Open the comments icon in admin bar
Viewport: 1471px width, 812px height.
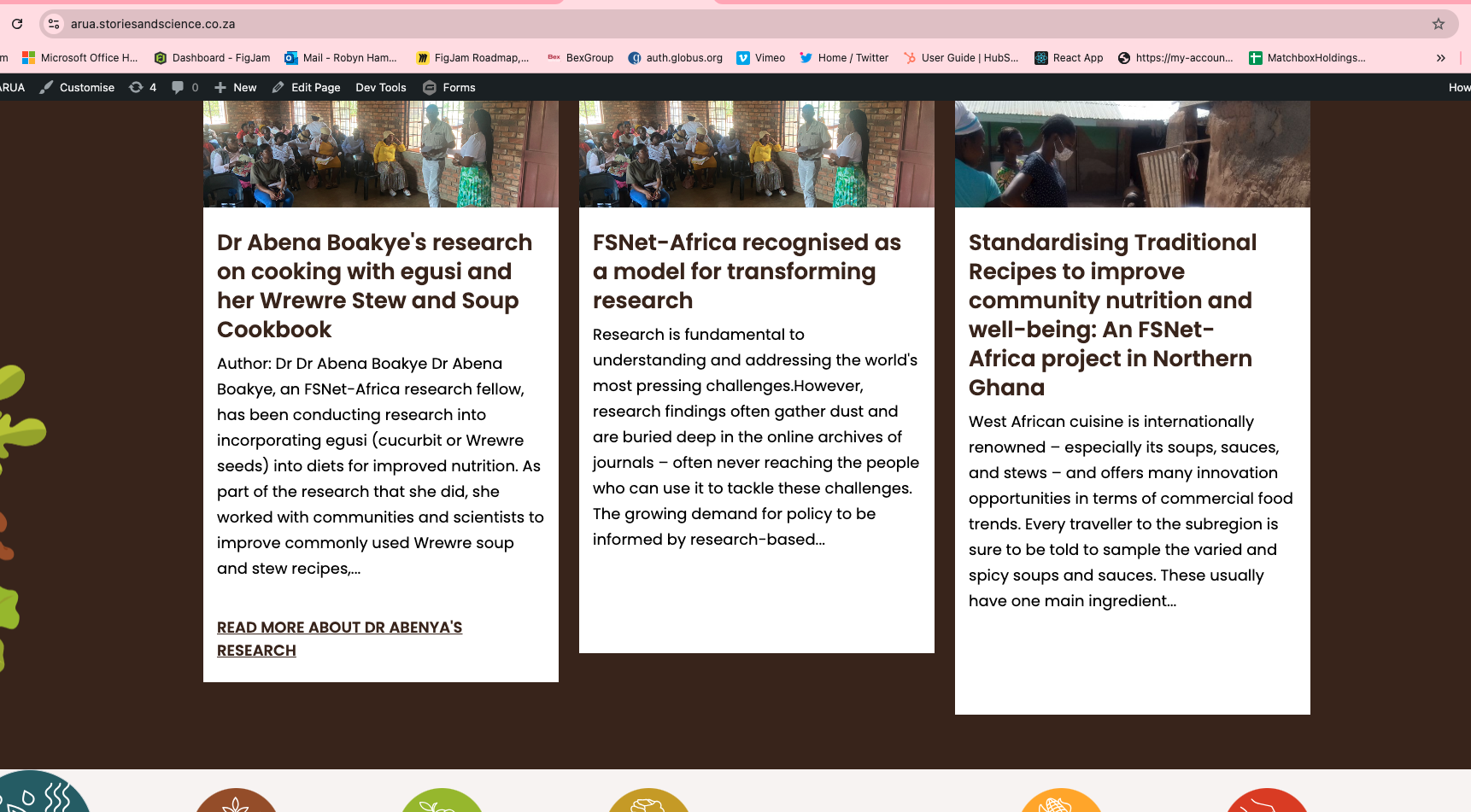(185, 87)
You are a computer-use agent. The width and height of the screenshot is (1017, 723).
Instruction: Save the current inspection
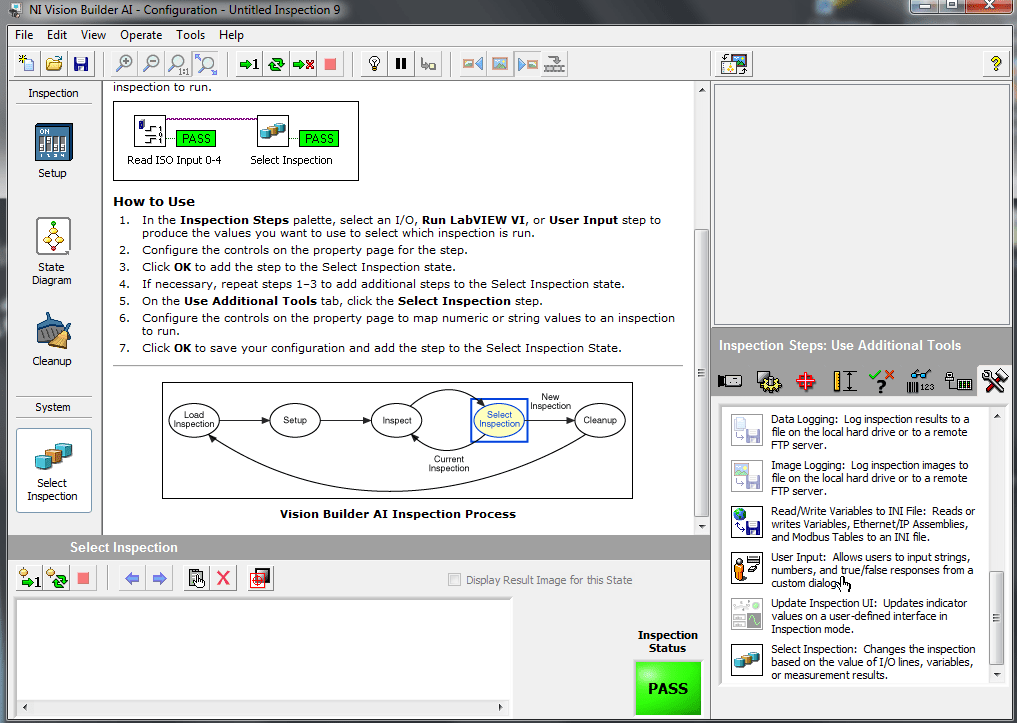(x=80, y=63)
- - -
## Task prompt:
None of the pictures belong in the copy; transcribe the rest of the data exactly.

## Exercise result:
Open the comments icon in admin bar
Viewport: 1471px width, 812px height.
(185, 87)
You are a computer-use agent. The width and height of the screenshot is (1017, 723).
Instruction: Save the current inspection
(x=80, y=63)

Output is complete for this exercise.